Napoli…ssima

La napoletanità è pandemica e non c’è un vaccino antagonista, un antivirus risolutivo che la confini tra i pochi soggetti più esposti al contagio e alle sue conseguenze per cause di fragilità.  Sorpresa? La città con più napoletani al mondo non è Napoli. Sradicato dalle falde del Vesuvio, esule in città belle ma ‘interne, il napoletano verace versa lacrime di sconforto: gli mancano sole e mare, il suo alternare quotidiano di calma e l’opposto di acque agitate, i colori verde, azzurro, blu, grigio, l’idea di spazio freedom, oltre la portata dello sguardo, l’antitesi amore-paura del ‘grande vecchio’ che non fuma ma è vivo, protettore ed espressione di potenziale pericolo, il suo profilo narrato dal pennello di artisti dell’Ottocento, poi dall’estro ‘pop’ di Andy Warhol, dalle ‘Nikon’ e in questa stagione tecnologica da tablet e smartphone del turista per caso o per fulminante attrazione. Napoli è poco meno di un milione di suoi fedeli, amantipoco , di ultra, di ‘Forza Napoli sempre’ non solo di cultori della ‘maradonite’ calcistica: Napoli è anche altro, poco  raccontato dai media, dalla letteratura.

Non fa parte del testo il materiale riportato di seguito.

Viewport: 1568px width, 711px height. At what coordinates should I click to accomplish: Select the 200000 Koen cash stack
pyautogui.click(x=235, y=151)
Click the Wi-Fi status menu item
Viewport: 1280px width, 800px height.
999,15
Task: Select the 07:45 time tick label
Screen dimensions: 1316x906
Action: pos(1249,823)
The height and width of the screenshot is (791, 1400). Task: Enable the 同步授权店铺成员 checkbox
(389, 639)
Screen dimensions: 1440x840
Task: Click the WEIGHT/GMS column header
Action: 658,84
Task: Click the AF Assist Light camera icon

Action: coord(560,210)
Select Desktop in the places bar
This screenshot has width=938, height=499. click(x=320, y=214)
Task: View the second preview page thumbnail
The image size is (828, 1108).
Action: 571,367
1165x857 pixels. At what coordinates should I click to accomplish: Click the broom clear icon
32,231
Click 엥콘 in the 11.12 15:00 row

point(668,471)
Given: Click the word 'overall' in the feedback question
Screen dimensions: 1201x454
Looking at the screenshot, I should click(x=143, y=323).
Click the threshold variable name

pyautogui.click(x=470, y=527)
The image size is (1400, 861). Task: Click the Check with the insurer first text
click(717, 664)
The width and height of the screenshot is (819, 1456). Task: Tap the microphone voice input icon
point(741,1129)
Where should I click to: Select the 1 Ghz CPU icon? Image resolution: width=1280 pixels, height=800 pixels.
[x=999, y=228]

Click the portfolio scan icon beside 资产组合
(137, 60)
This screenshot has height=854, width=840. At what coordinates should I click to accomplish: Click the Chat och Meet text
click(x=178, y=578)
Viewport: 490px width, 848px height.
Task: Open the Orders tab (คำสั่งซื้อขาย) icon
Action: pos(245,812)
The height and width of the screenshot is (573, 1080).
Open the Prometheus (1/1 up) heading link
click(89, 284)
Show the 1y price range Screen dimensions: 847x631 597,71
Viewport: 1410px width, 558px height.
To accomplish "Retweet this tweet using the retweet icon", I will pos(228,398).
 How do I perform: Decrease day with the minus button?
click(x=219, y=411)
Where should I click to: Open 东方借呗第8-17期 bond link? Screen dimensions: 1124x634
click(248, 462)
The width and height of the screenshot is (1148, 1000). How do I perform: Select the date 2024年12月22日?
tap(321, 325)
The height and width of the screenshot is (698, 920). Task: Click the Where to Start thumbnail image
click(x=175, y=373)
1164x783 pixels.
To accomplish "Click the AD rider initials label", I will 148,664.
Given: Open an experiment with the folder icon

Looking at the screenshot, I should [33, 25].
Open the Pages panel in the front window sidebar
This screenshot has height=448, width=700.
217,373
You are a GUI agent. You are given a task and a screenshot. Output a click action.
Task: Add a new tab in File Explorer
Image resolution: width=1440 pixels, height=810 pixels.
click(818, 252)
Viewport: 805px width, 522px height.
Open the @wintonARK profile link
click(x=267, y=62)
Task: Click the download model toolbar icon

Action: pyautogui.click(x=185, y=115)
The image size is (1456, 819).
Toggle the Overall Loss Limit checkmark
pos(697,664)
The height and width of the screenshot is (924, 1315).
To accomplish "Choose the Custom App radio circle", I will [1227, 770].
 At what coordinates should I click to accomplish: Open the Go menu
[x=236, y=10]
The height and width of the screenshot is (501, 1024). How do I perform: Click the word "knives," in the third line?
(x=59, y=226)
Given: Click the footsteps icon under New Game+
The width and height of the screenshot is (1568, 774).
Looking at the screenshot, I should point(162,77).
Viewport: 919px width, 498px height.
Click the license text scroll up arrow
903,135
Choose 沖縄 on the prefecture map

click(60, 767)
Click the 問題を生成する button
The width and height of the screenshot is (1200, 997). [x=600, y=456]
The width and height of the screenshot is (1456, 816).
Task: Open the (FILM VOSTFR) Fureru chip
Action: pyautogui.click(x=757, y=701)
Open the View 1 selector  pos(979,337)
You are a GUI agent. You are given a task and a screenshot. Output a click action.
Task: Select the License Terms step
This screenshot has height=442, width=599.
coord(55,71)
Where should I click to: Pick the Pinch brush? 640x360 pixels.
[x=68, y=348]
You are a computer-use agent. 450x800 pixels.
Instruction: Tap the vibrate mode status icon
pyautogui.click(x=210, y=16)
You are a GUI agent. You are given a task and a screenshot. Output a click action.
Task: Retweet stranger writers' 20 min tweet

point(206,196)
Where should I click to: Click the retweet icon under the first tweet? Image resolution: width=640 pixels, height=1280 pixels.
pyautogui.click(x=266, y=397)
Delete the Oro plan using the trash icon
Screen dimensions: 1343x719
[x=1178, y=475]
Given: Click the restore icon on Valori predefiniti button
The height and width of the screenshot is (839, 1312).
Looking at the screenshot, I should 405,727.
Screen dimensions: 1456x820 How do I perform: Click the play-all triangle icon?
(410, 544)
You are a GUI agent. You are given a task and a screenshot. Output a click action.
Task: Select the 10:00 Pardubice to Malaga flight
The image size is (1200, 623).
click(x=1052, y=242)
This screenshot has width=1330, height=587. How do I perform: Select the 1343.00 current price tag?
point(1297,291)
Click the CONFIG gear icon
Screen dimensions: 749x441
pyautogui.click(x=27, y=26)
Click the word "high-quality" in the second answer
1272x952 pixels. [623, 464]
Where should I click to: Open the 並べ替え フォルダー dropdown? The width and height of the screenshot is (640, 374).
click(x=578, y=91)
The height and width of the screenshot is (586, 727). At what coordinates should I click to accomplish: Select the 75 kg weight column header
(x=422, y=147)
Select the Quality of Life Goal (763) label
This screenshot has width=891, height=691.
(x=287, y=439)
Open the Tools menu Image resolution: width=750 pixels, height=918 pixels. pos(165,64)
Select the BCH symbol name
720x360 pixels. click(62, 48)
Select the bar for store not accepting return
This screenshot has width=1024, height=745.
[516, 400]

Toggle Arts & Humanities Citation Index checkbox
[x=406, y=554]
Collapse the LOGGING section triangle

Napoli è mondo, napoletanità diffusa, è gigantografia di lussuoso marchio di fabbrica per l’export di usi, costumi, cultura, unicità. Alla cronaca, non solo sportiva, non sfugge il fenomeno della Napoli del pallone, che non gioca quasi mai in trasferta per la presenza negli stadi di tutta Italia di napoletani emigrati per opportunità di lavoro o per amore. Il fenomeno, di interesse sociologico, legittima la dimensione pandemica della napoletanità. Con una gran balzo geografico approda in luoghi del mondo quasi ‘più napoletani di Napoli’. Nella Brooklyn della ‘Grande Mela’ e altrove, dove i migranti di Partenope sono noti per ‘vivacità,’ cultura e tradizioni. Incredibile, ma vero: una semplice, significativa indagine rivela che il maggior numero di napoletani nel mondo vive in Brasile, nella città di San Paolo. Nella classifica dei ricercatori dell’Istituto americano Demograhic sulla presenza di napoletani che vivono all’estero, dopo San Paolo ci sono l’argentina Buenos Aires, Rio de Janeiro, Sydney, New Yor, Londra, Toronto, Berlino, Monaco. Napoli? È solo quinta. Hanno conquistato il mondo la cucina, la musica, il dialetto di Napoli con un ricco arcipelago di ristoranti, pizzerie, festival, feste (la kermesse di New York, per celebrare San Gennaro, dura undici giorni e attira un milione di visitatori).  Il cinema e Napoli, binomio consolidato per affinità elettive. Ricche motivazioni spingono produttori e registi a leggere la città come nessun’altra al mondo. Ovvero, attenzione internazionale per le bellezze naturali, la storia, i suoi ricchi beni culturali e, di più, simpatia, solidarietà, accoglienza, allegria, musicalità, folclore con la effe maiuscola, zero femminicidi.

Pazienza se Napoli si è fatta scippare la classe operaia per colpevole inerzia,  se il comparto dei servizi urbani è carente, se il caso ex Italsider è il punto di non ritorno del deficit di decisionismo e operosità delle istituzioni.